Ich finde es sehr bedauernd, dass hier immer mehr Personen im Forum unterwegs sind die mehr negative Kommentare geben als Hilfestellung. In diesem Fall hier hat er eine Aufgabenstellung zusammengestellt und diese wurde 1:1 lauffähig umgesetzt. Hier erlauben sich dann Personen ein Urteil die nicht mal die Aufgabe kennen. 
Ich bin der, der sich überhaupt mal Zeit nahm und falls ihr eine twincat Schulung besuchen durftet dort wird in St noch viel niedriger begonnen. Warum soll er für seine hobbyanlage Nukularrichtlinien befolgen? Urteil darf sich nur wer erlauben der sich auch die Aufgabe angeschaut hat. Hier geht der konsens des Forums leider zugrunde. Wiewar das mit dem wissen das geteilt wird? Ich sehe keine andere Lösung oder gar einen Ansatz hier. Ganz einfach ... Aufgabe angucken und damit was besseres machen.


----------



## bike (22 März 2011)

dante schrieb:


> Hier erlauben sich dann Personen ein Urteil die nicht mal die Aufgabe kennen.



Es geht nicht um die Aufgabe an sich, sondern darum zu vermeiden, dass etwas falsch gelernt / beigebracht wird.




dante schrieb:


> Wiewar das mit dem wissen das geteilt wird?



Wissen ja, aber bitte kein Halbwissen.



bike


----------



## Mobi (22 März 2011)

Ich gebe den anderen recht.
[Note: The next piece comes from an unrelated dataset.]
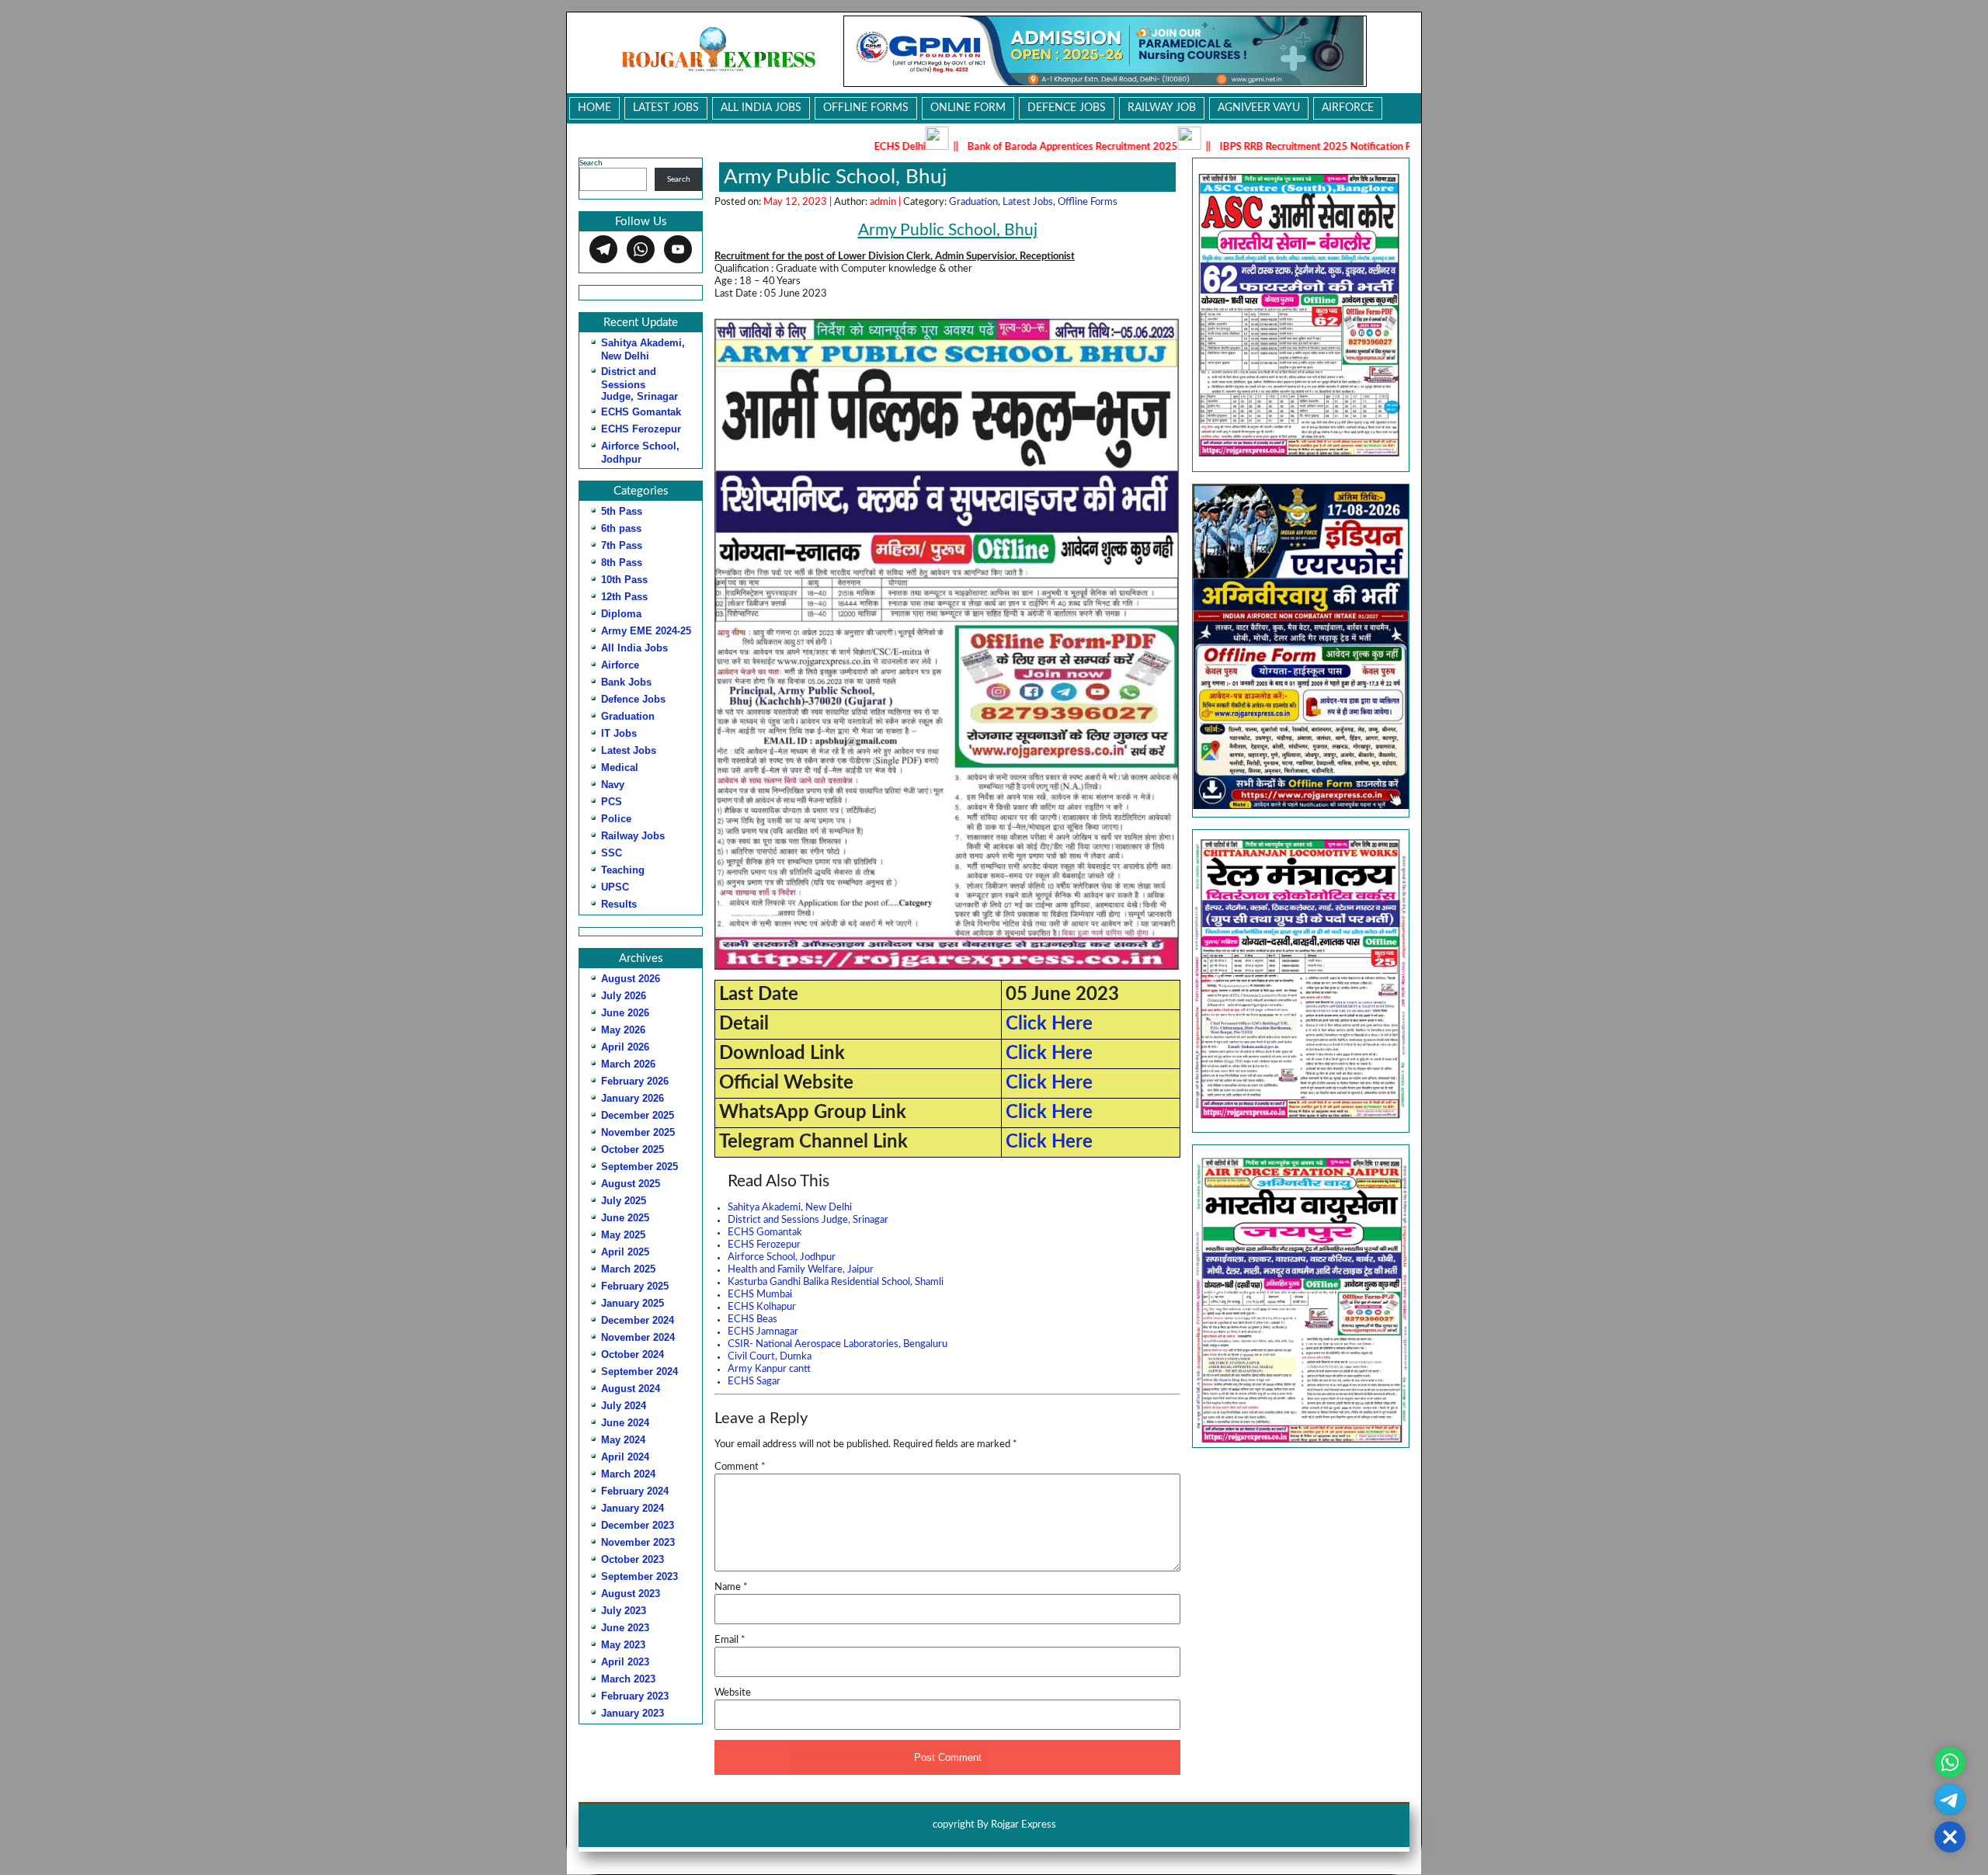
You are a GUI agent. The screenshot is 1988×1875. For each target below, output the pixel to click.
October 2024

Man sollte nicht los programmieren in der Hoffnung das man alle Fehlerzustände ausmerzt. Deshalb verdienen auch andere Firmen damit ihr Geld und das zurecht. Der Kunde sagt was er haben will und die Firma "konstruiert" das Programm. D.h. das sie sich auch vorher Gedanken machen, welche Fehler auftreten könnten und wie man das Programm am sinnvollsten schreibt. Da es sogar durch die Programmierung zu nicht vorhersehbaren Fehlern kommen kann. Vielleicht sagt dir ein KV-Diagramm was?


----------



## gloeru (22 März 2011)

*Grundsatzdebatte...*

Ich, als nicht-Voll-Profi verfolge die Diskussion hier mit etwas gemischten Gefühlen, und möchte ein paar Punkte in die Runde werfen:


Was ist wirklich richtig/falsch, was ist Ansichtssache, und wer entscheidet das? (auch Profs können sich mal irren)
Wie habt Ihr begonnen zu programmieren? - Viele jüngere Leute (inkl. ich) lernen mit der Try-and-Error Methode, d.h. ausprobieren, versuchen, auf die Fresse fliegen, nachfragen (z.B hier), besser machen, etwas gelernt haben!
Für eine kleine Gartenteich-Steuerung denke ich reicht dieses Vorgehen aus. Hätte er eine profesionelle Lösung gesucht, wäre er zu einem Ingenieur-Büro gegangen. Dies schliesst Sicherheitsbedenken und gut gemeinte Ratschläge natürlich nicht aus!
Wenn nur noch die Profis hier Wissen vermitteln möchten, müssten ja auch immer dieselben antworten.  - Ich denke, es gibt genug hochstehende Fragen, wo sich die Profis voll auslassen dürfen.
Was herrscht hier für eine Lernkultur: Darf man beim Lernen Fehler machen? - Darf man dumme Fragen stellen? - *Lernen durch lehren kann sehr interessant sein, auch wenn nicht 100% alles stimmt, ist dies oft eine Win-Win Situation!
*
Kleine Anekdote:


Als Ihr in der Schule zu dividieren begonnen habt, hat die Lehrerin sicherlich mit 12 Äpfel durch 6 Schüler, nicht gerade mit dem Satz von l'Hôpital begonnen... (Div/0)
Fazit:


Für einfache und Anfängerfragen reichen doch einfache Code-Beispiele aus. Wenn der Fragesteller interessiert ist, werden danach laufen Nachfolge-Fragen kommen. Besser er versteht was er macht, als er macht scheinbar alles richtig, versteht aber sein Code garnicht....
*P.S: Die ist als kleiner Denkanstoss gedacht, möchte mir nicht erlauben, hier jemand direkt zu kritisieren!*


----------



## bike (22 März 2011)

Da hast du absolut recht.
Wenn jemand ein Problem hat, es versucht zu lösen und dann sich Hilfe holt ist das absolut richtig.
Doch wenn jemand anderes ein Programm schreibt, hier publiziert und es dann nicht abkann, wenn Einwände, die auf Problem dieser Art zu programmieren hinweisen, kommen, dann ist dies ebenfalls  richtig und wichtig.
Es gibt keine allgemeingültige Art zu programmieren, jedoch sollten gewisse Regeln beachtet werden.


bike


----------



## ahds (22 März 2011)

gloeru schrieb:


> Ich, als nicht-Voll-Profi verfolge die Diskussion hier mit etwas gemischten Gefühlen, und möchte ein paar Punkte in die Runde werfen:



Um auch mal so ein hübsches Bild zu nutzen: *ACK*

Ich finde Elfenbeinturm-Denken gefährlicher als ein kleines, dreckiges Programm das ein Problem löst.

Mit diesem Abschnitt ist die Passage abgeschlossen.